After synthesizing our journey maps, we asked:
- How might we make participants consider food waste while they are filling their plates?
- How might we give participants more agency over their food?
6. Intervention/Product Ideation
To address these questions, we came up with three intervention ideas:
- Location-based reminders to reduce food waste.
- Visual reminders of yesterday’s waste.
- Supplying small portable SSS kits (Spice, Seasoning, Sauce).

7. Intervention Study
After considering the benefits and drawbacks of each intervention, we decided to pursue #2, viewing previous waste as our target intervention, based on its novelty and incorporation of key course concepts. For more information, please see our blog post here.
In summary, our intervention asked participants to take a photo of their empty plate upon entering a dining hall, a trigger to review their previous food waste; and to take a photo of their leftovers after their meal. Our intervention protocol, recruitment population, and data collection can be found here.
After the study, we gathered to synthesize our findings:



As is shown from our mapping exercises, our results were highly divisive and inconsistent with regard to the effectiveness of our intervention. However, there were some common trends we synthesized below:
- Reviewing previous food waste was a high-friction and ineffective intervention. Even participants who met our goal of thinking about food waste before getting their meal did not do so due to reviewing previous food waste, but due to other aspects of the intervention.
- Text notifications were also highly ineffective at reminding participants to participate during dinner time, perhaps due to “notification fatigue.”
- Agency remained a major determinant of waste.
- Participants who checked the dining hall menu and had a strong understanding of dining hall dishes reported feeling confident and empowered, and wasted less.
- Participants wasted more if they were overwhelmed by options or found unexpected options, such as specials, upon entering the dining hall.
- Participants enjoyed the action of taking photos and found it to be low friction.
8. Storyboard

We heard many stories from our users, and they were best captured (and distilled) in Tatiana’s persona. While Svetlana is a separate persona, her reasons for still wasting food despite her principled nature (throwing out food that doesn’t taste good or grabbing too much) aren’t that distinct from Tatiana’s.
Most of our users wasted food because they thought about waste after their meal rather than while grabbing food. Users grabbed too much food because they overestimated their hunger, they were misled by the appetizing appearance of the food, or they simply grabbed too much. Our product will attempt to target users’ decisions while grabbing food so that they do so with waste prevention in mind.
9. Current direction you are moving in
Due to the mixed results from our study, we are currently considering how we may improve upon our intervention or develop ideas for pivots that stay true to our knowledge of our users’ goals and motivations.
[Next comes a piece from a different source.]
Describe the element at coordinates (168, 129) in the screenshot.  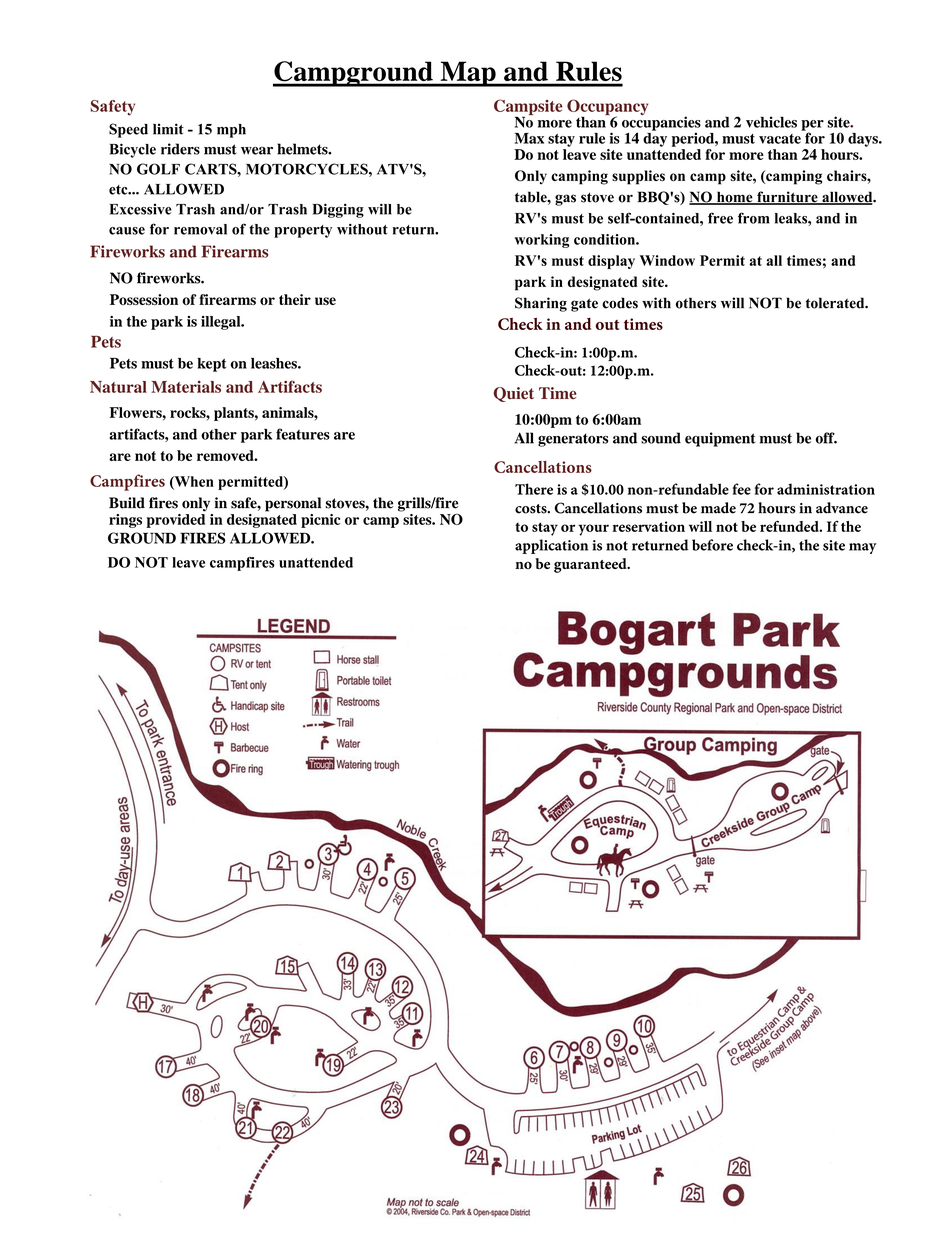
I see `limit` at that location.
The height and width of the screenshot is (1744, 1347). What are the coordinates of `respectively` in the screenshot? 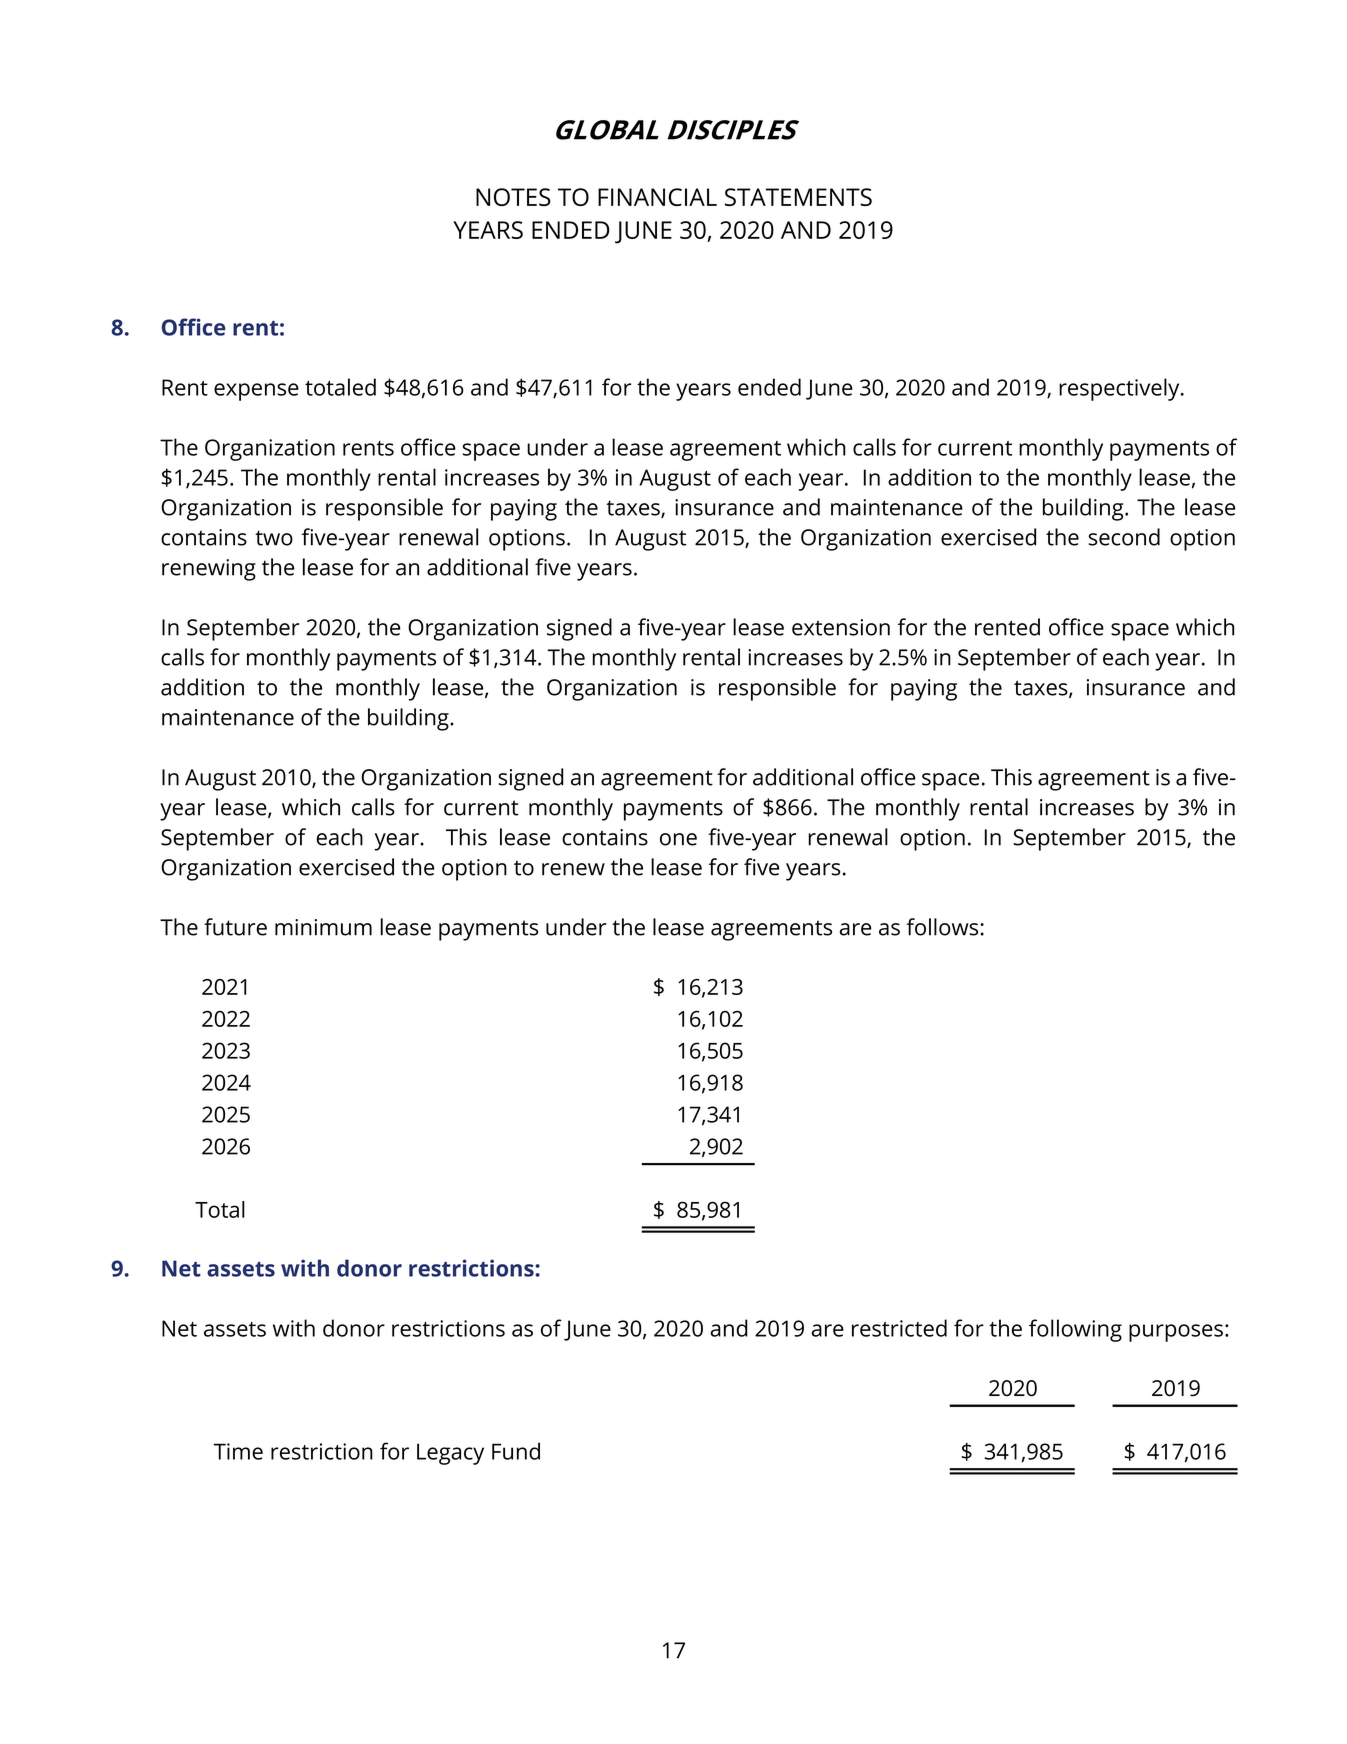 It's located at (1120, 389).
One potential idea is to shift away from phone-based products, which may be high-friction and unnatural in a dining hall environment, as our study showed, to wearables such as a product for a smartwatch or AR glasses. Another direction is to create a product based upon increasing users’ agency in dining halls, since that was determined to be a major factor for producing waste.
10. Questions
- Given the non-convergent results of the study, can we steer in the direction that feels right to us and test our assumptions along the way? Due to the small sample size of the study, how much weight should we give to the results when making subsequent decisions?
- Regarding the final deliverable, what modality can it be besides an app? Would you encourage building an app? If not necessarily, what level of fidelity should we aim for?